Tuesday, November 10, 2009

W3C XML Schema

-

-

Schema languages available


    1. RELAX NG
    2. Schematron
    3. Hook
    4. Examplotron
    5. W3C XML Schema Language

-

-

-

Differences between DTD and W3C XML Schema

-

DTD -    

        1. No support strong data typing.
        2. No specific element occurrence constraints can be defined.
        3. The only one defined by XML specification.
        4. Non-XML based.
        6. No explicit support for namespaces.
        7. Non-Extensible. (however Parameter Entities provides a bit of extensibility)
        8. DTDs are optional in XML.
        9. Document Type Declaration (DOCTYPE) links a DTD to XML document.

       10. The mechanism for associating an XML document with a schema varies according to the schema language. 
       11. The association may be achieved via markup within the XML document itself, or via some external means.

-

-

-

Schema Usage

-

        Validation


                Validation can be considered a "firewall" against the diversity of XML.

                By validating documents against schemas, you can ensure that the documents'
                contents conform to your expected set of rules, simplifying the code needed to process them.

                XML is a good foundation for pipelines of transformations using widely available tools.
                Since each of these transformations introduces a risk of error, and each error is easier
                to fix when detected near its source, it is good practice to introduce check points
                in the pipeline where the documents are validated.

-

        Documentation

- 
                XML schemas are frequently used to document XML vocabularies, even when validation isn't a requirement.

                The machine-readability of schemas gives them several advantages as documentation.
                Human-readable documentation can be generated from the schema's formal description.
                Schema IDEs, for instance, provide graphical views that help to understand the structure of the documents.

-

        Querying Support

- 

                The first versions of XPath and XSLT were defined to work without any explicit understanding of the structure
                of the documents being manipulated. This has worked well, but has imposed performance and functionality limits

                The second version of XPath and XSLT and the first version of XQuery  rely on the availability of a W3C XML
                Schema for those features.
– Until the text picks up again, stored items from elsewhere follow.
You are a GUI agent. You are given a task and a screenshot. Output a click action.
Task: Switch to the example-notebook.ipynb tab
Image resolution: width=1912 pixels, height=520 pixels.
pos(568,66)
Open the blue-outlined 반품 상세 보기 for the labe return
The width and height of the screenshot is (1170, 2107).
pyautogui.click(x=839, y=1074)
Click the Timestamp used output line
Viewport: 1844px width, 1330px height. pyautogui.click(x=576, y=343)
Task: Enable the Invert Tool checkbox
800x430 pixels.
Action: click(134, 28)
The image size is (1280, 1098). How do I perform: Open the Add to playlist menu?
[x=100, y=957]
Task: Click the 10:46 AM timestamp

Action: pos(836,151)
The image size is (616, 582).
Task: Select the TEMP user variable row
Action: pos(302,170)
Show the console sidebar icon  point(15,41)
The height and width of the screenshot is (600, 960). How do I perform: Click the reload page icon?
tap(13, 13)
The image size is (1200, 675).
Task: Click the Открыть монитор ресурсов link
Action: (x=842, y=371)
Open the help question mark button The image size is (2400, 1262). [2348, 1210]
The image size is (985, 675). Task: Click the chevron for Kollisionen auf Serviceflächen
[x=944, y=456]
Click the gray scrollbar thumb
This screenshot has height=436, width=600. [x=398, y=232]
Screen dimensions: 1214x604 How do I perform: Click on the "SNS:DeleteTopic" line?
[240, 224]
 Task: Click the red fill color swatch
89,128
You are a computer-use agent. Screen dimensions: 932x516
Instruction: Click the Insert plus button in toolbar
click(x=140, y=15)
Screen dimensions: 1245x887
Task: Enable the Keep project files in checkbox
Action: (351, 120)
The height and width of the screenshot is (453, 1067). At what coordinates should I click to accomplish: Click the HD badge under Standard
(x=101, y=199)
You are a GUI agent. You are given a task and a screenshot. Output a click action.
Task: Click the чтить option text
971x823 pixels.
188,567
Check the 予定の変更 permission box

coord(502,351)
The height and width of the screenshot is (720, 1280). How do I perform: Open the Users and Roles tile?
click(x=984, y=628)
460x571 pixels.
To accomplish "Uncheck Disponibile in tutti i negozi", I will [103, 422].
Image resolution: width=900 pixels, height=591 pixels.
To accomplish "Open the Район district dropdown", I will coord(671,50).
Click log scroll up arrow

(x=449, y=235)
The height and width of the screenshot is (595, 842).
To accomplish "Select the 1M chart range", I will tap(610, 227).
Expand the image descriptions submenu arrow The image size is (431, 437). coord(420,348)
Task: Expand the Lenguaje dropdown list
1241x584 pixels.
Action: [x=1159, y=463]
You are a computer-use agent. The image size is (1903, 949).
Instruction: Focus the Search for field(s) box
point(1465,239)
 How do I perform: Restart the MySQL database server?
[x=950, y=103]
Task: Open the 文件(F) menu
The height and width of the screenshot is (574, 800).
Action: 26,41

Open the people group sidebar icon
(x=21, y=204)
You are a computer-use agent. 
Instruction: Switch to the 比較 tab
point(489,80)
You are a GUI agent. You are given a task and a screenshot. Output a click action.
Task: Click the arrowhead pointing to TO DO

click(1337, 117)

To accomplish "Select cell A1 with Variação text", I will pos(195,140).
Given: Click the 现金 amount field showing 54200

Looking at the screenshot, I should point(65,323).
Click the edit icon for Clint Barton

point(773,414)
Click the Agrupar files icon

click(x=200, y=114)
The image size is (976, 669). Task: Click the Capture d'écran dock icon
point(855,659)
                Remember XQuery and the typeswitch where is it can get the information based on the xsi:type of the xml element.

-

        Data Binding

- 

                Although it isn't especially difficult to write applications that process XML documents using the
                SAX, DOM, and similar APIs, it is a low-level task, both repetitive and error-prone.

                1. Runtime binding tools do their best to perform a binding based on the structure of the documents and applications discovered by introspection,
                2. Design time binding tools rely on a model formalized in a schema of some kind.

-

        Guided Editing

- 

                The W3C is creating a standard API that can be used by guided editing applications to ask a schema processor
                which action can be performed at a certain location in a document—for instance:
                "Can I insert this new element here?",
                "Can I update this text node to this value?", etc.
                The Document Object Model (DOM) Level 3 Abstract Schemas and Load and Save Specification
                defines "Abstract Schemas" generic enough to cover both DTDs and W3C XML Schema (and potentially other
                schema languages as well). When finalized and widely adopted, this API should allow you to plug the schema
                processor of your choice into any editing application.

-

        Replacing scripts from end-user Forms (XForms)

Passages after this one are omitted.